By Claudie Benjamin
304 Columbus is notably plain. There’s no sign of tremendous creativity housed within. But often it’s astonishing what happens beneath the surface of things. In this case, what happens within these brick walls is exceptional. More specifically, in a studio apartment here: architect Gabriel Piedrahita has lived here with his wife Betsy for more than 20 years. He’s also worked out of the small studio that also serves as his office. His website portfolio shows images of Gabriel’s own designs and collaborative efforts that have produced grand, dramatic, and often elaborately conceived spaces for restaurants, casinos and hotels.
Beyond the designs for the hospitality industry Gabriel has also worked with teams on the Oculus and Terminal 8 at JFK as well as on projects such as the East Side Access that’s related to Grand Central Terminal. His portfolio also includes the renovation of a Greenwich Village townhouse that listed at $32 Million.
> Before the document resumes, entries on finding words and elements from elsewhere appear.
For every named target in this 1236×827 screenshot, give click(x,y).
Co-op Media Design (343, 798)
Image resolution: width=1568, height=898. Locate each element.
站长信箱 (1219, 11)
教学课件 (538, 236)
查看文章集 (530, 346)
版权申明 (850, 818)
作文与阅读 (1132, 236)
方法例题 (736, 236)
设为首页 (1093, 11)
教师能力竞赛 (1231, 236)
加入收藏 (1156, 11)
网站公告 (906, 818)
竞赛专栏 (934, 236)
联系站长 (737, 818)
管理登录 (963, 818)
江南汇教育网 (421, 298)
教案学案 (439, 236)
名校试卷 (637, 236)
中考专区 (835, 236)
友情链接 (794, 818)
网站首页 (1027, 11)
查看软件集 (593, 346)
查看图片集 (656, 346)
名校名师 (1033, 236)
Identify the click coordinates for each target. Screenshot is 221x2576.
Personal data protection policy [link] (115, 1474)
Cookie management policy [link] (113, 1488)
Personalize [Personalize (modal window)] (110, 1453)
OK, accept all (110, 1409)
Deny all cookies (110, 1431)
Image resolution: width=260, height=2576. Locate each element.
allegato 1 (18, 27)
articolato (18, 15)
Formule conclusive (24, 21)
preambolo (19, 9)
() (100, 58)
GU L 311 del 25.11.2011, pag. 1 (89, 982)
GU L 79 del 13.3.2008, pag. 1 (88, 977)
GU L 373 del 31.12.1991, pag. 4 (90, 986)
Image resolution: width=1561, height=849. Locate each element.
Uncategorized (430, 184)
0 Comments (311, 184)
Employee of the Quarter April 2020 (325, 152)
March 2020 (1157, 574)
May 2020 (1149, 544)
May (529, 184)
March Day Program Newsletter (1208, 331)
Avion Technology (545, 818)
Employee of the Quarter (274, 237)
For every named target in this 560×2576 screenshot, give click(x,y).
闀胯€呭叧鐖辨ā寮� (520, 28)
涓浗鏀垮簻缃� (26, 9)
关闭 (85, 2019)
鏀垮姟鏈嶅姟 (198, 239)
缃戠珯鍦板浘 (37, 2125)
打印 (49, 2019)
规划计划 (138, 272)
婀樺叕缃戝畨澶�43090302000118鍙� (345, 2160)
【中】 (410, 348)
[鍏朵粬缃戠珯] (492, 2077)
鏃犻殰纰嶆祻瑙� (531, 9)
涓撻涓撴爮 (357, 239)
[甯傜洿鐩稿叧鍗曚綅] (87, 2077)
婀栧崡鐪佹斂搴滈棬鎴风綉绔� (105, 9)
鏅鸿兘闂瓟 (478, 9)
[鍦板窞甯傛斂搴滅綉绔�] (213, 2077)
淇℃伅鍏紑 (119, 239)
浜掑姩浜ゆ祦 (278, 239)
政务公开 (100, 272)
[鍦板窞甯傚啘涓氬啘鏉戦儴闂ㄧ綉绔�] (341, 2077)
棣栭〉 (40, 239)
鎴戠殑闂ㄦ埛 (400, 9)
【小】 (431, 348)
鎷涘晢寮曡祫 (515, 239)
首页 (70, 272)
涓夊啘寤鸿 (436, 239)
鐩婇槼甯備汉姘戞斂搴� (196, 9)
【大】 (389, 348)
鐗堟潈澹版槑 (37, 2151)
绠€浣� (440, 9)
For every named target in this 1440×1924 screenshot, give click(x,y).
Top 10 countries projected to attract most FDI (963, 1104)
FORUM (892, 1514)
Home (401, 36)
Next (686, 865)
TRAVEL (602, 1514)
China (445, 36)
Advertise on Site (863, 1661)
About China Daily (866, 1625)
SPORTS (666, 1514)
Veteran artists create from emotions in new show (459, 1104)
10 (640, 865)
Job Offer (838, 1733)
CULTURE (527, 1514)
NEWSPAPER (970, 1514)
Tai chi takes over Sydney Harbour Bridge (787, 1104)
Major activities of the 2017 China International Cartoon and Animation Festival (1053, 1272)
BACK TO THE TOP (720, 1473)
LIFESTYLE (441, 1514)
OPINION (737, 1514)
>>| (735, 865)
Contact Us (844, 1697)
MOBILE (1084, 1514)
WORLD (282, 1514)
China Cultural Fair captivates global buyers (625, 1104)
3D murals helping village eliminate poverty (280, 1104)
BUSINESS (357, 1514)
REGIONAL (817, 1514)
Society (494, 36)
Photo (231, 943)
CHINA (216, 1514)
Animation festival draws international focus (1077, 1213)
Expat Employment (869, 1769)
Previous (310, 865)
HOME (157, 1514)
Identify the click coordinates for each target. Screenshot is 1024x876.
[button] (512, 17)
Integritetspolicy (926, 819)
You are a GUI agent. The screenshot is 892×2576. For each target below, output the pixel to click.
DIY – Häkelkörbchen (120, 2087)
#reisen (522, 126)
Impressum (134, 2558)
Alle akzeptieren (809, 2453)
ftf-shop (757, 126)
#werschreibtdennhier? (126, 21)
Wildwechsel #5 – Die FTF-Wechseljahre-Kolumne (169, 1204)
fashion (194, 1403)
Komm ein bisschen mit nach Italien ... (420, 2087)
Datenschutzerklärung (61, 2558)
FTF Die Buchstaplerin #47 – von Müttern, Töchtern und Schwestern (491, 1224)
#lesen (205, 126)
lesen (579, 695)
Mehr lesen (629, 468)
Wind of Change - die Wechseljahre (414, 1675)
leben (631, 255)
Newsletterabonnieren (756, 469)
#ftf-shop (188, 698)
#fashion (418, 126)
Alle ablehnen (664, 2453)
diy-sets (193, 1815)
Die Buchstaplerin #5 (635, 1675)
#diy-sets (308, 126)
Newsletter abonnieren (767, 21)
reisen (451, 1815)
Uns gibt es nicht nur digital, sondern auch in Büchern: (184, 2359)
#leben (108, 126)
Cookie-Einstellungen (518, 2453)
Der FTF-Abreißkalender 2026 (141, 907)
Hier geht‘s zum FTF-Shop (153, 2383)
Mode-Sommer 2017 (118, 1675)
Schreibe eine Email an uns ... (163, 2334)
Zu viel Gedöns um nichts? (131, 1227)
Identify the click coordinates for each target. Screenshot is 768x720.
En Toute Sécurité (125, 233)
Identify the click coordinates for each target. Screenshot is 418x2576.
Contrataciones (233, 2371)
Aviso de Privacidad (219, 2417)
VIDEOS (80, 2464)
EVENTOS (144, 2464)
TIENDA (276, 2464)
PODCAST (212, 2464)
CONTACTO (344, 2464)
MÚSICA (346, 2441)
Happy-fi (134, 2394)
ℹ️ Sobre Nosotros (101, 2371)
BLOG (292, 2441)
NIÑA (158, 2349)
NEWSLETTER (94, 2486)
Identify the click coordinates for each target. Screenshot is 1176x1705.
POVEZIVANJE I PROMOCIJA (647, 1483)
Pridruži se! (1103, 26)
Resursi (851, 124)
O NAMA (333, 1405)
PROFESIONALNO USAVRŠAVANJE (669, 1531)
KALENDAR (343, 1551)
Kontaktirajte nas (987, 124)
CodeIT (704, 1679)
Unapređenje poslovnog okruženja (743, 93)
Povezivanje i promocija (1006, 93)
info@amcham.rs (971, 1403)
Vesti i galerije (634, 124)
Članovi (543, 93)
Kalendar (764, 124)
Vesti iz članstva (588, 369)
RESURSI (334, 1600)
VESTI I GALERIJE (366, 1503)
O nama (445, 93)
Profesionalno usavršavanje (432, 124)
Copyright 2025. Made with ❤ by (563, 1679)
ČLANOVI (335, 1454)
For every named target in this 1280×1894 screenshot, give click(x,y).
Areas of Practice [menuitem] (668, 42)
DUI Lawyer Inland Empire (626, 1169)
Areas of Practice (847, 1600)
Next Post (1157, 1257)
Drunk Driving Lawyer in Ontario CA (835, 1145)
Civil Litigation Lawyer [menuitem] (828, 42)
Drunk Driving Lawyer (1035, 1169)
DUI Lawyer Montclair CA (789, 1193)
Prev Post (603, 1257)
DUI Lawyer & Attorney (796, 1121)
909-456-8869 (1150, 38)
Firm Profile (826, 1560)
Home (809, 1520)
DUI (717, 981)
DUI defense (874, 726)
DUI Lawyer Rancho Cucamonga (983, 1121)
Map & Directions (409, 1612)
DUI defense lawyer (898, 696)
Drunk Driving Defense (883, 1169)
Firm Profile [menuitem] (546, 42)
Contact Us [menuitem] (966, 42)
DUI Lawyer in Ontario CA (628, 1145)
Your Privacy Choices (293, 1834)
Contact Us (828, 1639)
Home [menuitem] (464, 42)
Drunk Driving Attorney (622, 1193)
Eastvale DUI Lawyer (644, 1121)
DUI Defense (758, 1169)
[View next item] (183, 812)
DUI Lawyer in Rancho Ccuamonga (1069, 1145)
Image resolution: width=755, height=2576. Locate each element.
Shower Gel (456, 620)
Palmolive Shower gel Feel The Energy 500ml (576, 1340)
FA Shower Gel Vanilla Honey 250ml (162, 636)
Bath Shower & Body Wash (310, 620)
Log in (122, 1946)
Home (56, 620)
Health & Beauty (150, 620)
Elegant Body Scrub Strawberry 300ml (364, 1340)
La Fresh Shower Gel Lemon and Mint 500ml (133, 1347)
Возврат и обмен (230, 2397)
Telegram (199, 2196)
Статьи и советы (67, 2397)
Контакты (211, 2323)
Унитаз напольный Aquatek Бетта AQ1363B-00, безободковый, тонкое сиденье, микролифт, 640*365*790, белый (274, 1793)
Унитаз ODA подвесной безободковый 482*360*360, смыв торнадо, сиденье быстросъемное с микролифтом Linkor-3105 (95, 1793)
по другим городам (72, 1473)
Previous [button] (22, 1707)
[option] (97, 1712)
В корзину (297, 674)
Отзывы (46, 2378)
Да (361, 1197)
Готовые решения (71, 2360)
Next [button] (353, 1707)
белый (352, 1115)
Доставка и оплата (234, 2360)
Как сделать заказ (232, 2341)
His work has taken him to Guyana, Colombia, Moscow and China. He turned down an opportunity to work in Hong Kong. “How could I go there? My wife Betsy has a good job at the Council on Foreign Relations here. We have our apartment, a house in the country and two cats.”
After opening Volarch, his own firm about ten years ago, he’s never looked back on leaving the anonymity of team work on megaprojects, always valuing the freedom he has to design and consult on smaller, more personal jobs.
Gabriel talks about Betsy all the time. The couple clearly have found love and friendship together. They inspire each other and also have fun. Gabriel sees his life as an ongoing immigrant story in which he grasps work opportunities as they arrive, enjoys the experience to its fullest and then moves on if he doesn’t feel appreciated or the work is not challenging.
Born in Colombia, Gabriel studied architecture for a year in Colombia and then went to Argentina where he completed his undergraduate and graduate studies. He worked for a while for the building department in Medellín, Colombia’s second largest city, but found the work unsatisfying. Making his way to stay with an aunt in a suburban town in Florida, Gabriel set his sights on the adventures he might find in New York. His aunt purchased him a Greyhound ticket suggesting he might find a place that captured his imagination along the way. This didn’t happen. However, he did fall in love with NYC the minute he arrived at Port Authority despite, (to save the least) the terminal’s shabbiness. With no English at all, $100 in his pocket and a bag of M&M’s he went to live in a room provided by a friend of a friend in Queens.
“Someone told me they were hiring on Columbus Avenue. I didn’t even know what Columbus Avenue was.” But, he hopped on the #7 Subway, found his way to Columbus and was hired on the spot as an assistant at a frame shop then located at the Northeast corner of Columbus Avenue where HSBC used to be. The space is now vacant. While working at the frame shop, Gabriel first set eyes in Betsy when she walked in to browse postcards. “She was 6’ tall and blond….” Betsy’s father was Norwegian and her mother was Colombian. She spoke Spanish fluently. She did not take up Gabriel’s offer to come back to the store although he offered her all available discounts. He hoped for weeks he would run into her…until one day it happened. They became friends, fell in love, married and still live in the studio apartment Betsy had first rented when she moved to New York from California years before she and Gabriel met.
Much as Gabriel loves the city, he also is enthralled with the mountains and Catskills countryside. Convincing Betsy that country did not have to mean suburbia, the couple bought land in the upstate New York village of Tannersville. The beautiful house he designed for them is very light, spacious. It’s invitingly comfortable for indoor living and settling out on the deck. This project has led to other residential commissions in the area.
Hiking, skiing and gardening—and access to high speed Internet for virtual communications—are all part of this way of living for which the couple were grateful during the most restrictive months of the Covid period. Now, they are beginning to pick up their pre-Covid routine of splitting time between country and city.